Tempo de elogio; tempo de decepção. O elogio preza uma pessoa, uma política, mostrando o quanto ela, por exemplo, está em consonância com a justiça e o Estado de direito. A decepção, por seu lado, intervém quando aquilo que foi digno de elogio se torna objeto de frustação.
O ministro da AGU (Advocacia-Geral da União), Luís Inácio Adams, editou a Portaria 303, normatizando a aplicação do acórdão do Supremo Tribunal Federal (STF), relativo ao julgamento do caso Raposa Serra do Sol. Tomou uma atitude corajosa para cumprir a lei. Não era -e não é- mais possível conviver com o conflito e com a ausência do Estado de direito.

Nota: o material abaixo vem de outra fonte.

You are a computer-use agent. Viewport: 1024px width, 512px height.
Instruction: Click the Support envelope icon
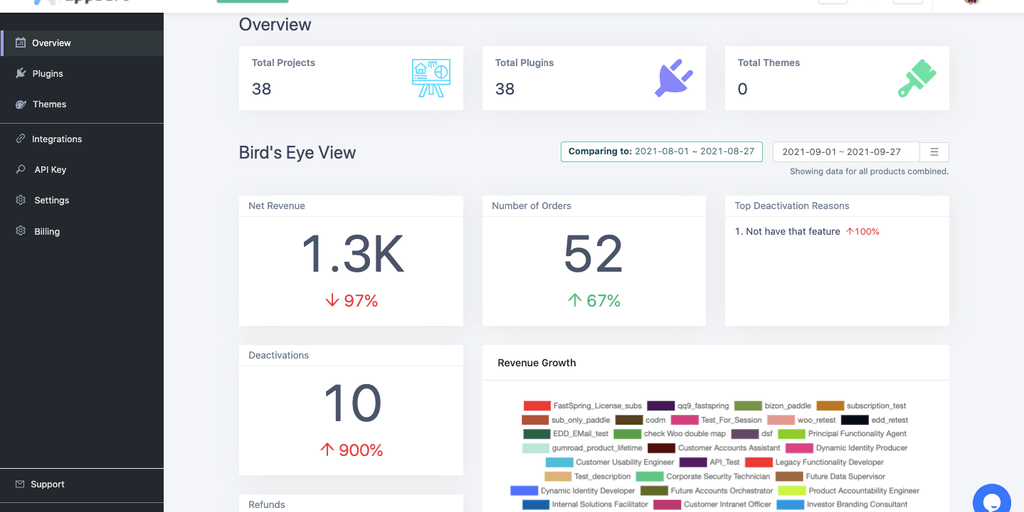20,484
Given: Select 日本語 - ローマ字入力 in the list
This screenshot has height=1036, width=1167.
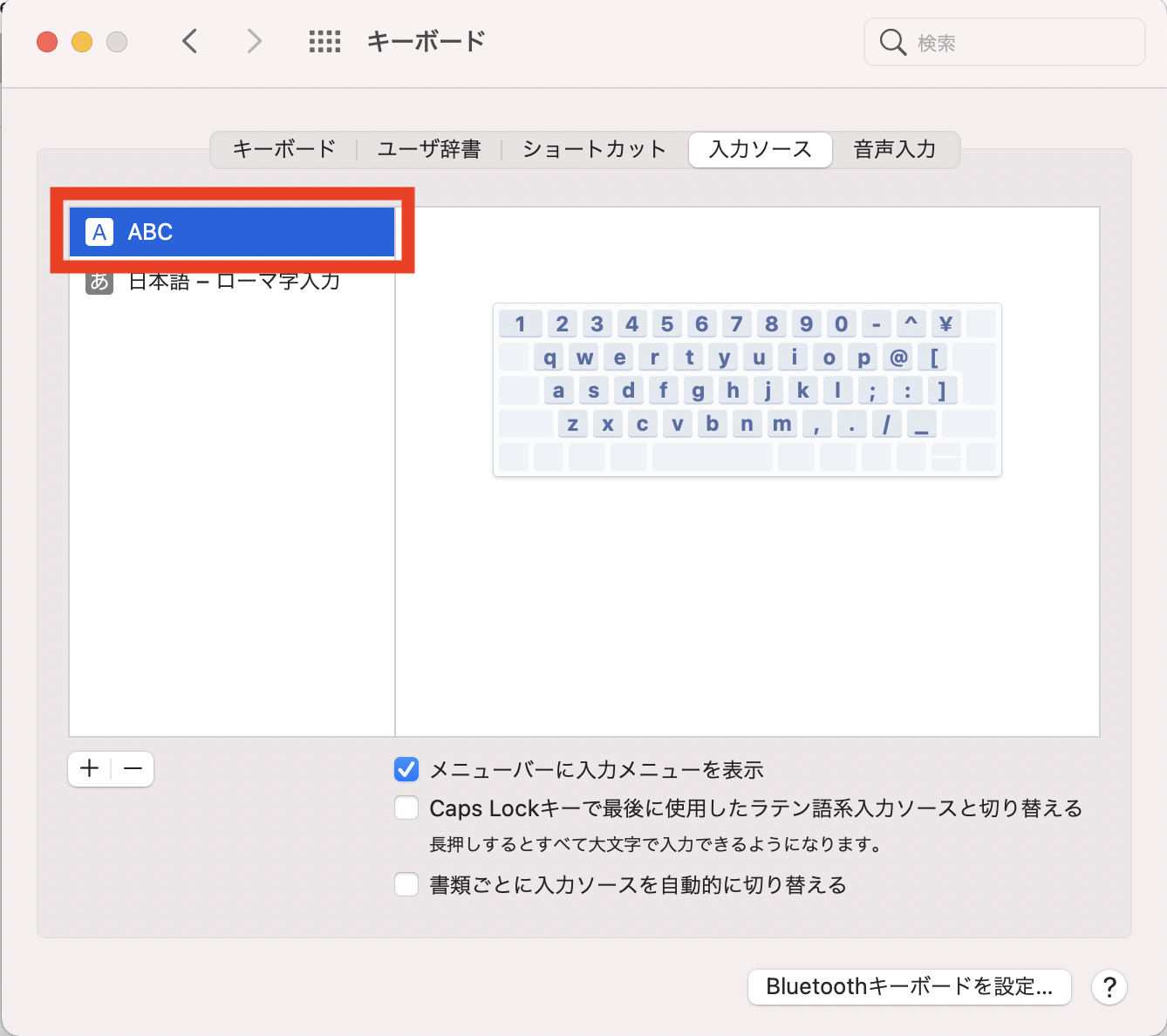Looking at the screenshot, I should pos(233,281).
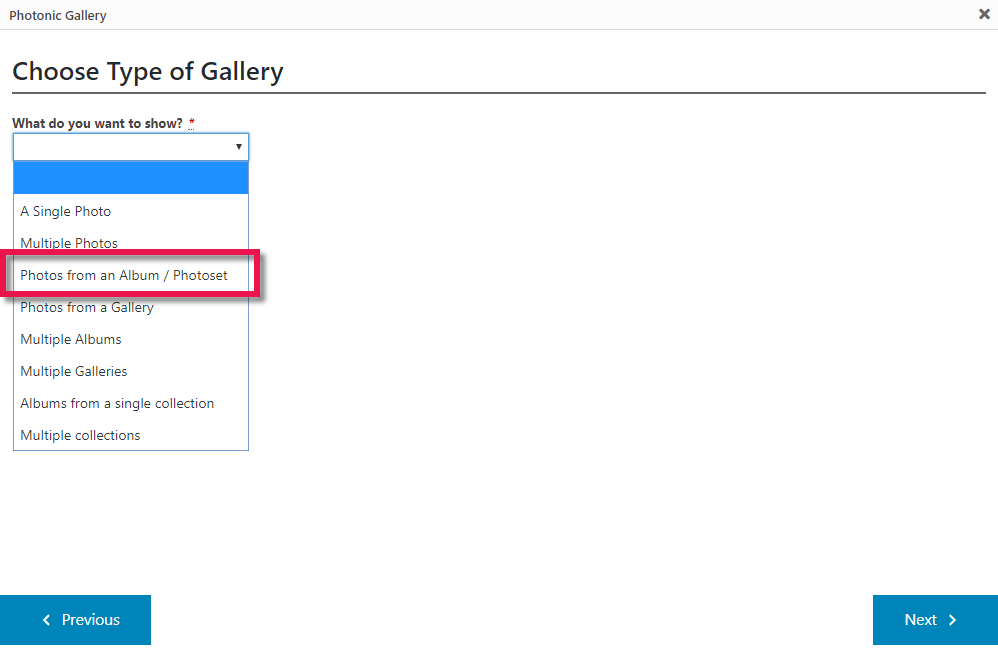The height and width of the screenshot is (658, 998).
Task: Pick 'Photos from an Album / Photoset'
Action: [x=124, y=275]
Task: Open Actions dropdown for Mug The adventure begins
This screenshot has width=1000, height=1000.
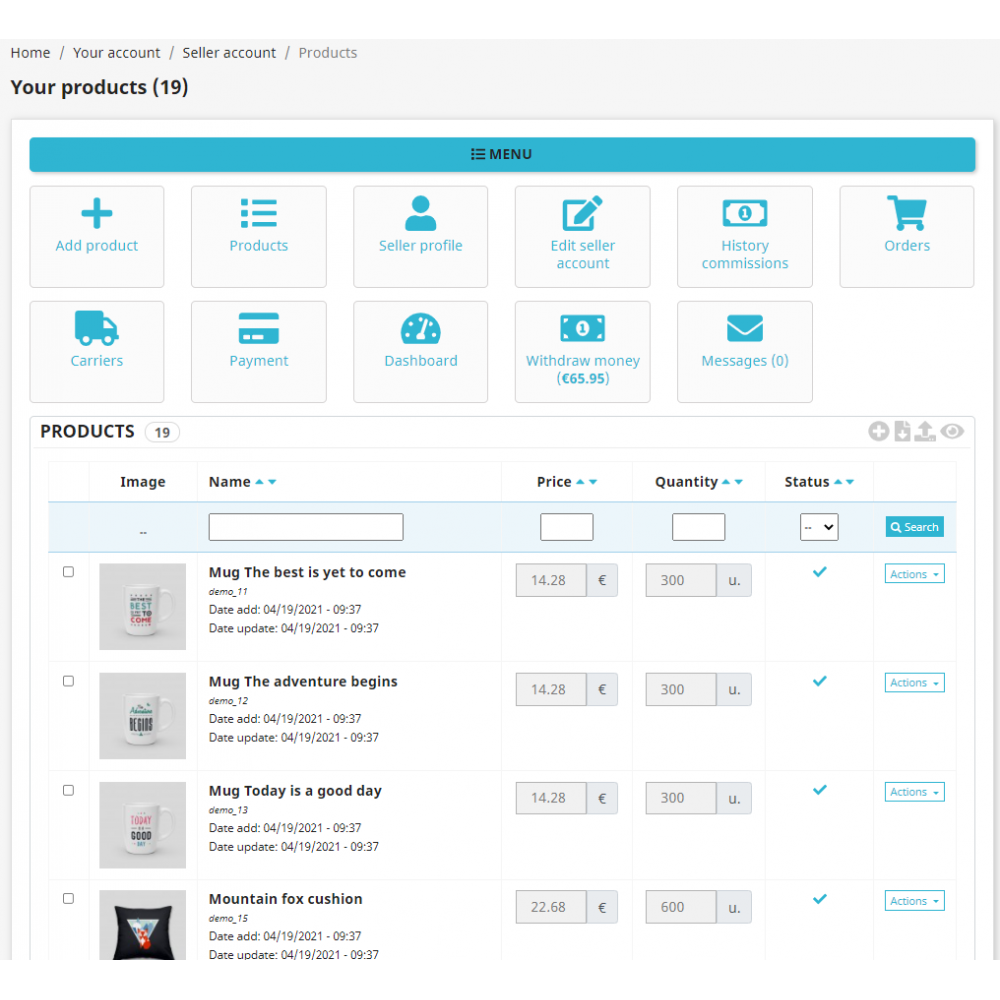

O ministro, naquela ocasião, chegou a declarar que a portaria remediava um grave problema, o da insegurança jurídica. São palavras suas. Não hesitei, então, em apoiá-lo. Convém lembrar que já se passaram três longos anos desde que o Supremo julgou o caso da Raposa Serra do Sol, estabelecendo condicionantes que deveriam, doravante, reger todo processo de identificação e demarcação de terras indígenas. Décadas de conflito poderiam, enfim, ser equacionadas, de uma maneira justa para índios e não índios.
Equivoca-se quem pensa que se trata de um conflito entre os "indígenas" e o "agronegócio". A questão é muito mais complexa, por envolver milhares de agricultores familiares e pequenos produtores, além da própria infraestrutura brasileira. Estão em questão a construção de hidrelétricas, estradas e rodovias, de portos, além da exploração de minérios e a própria presença das Forças Armadas em todo o território nacional. É a soberania nacional que está em jogo.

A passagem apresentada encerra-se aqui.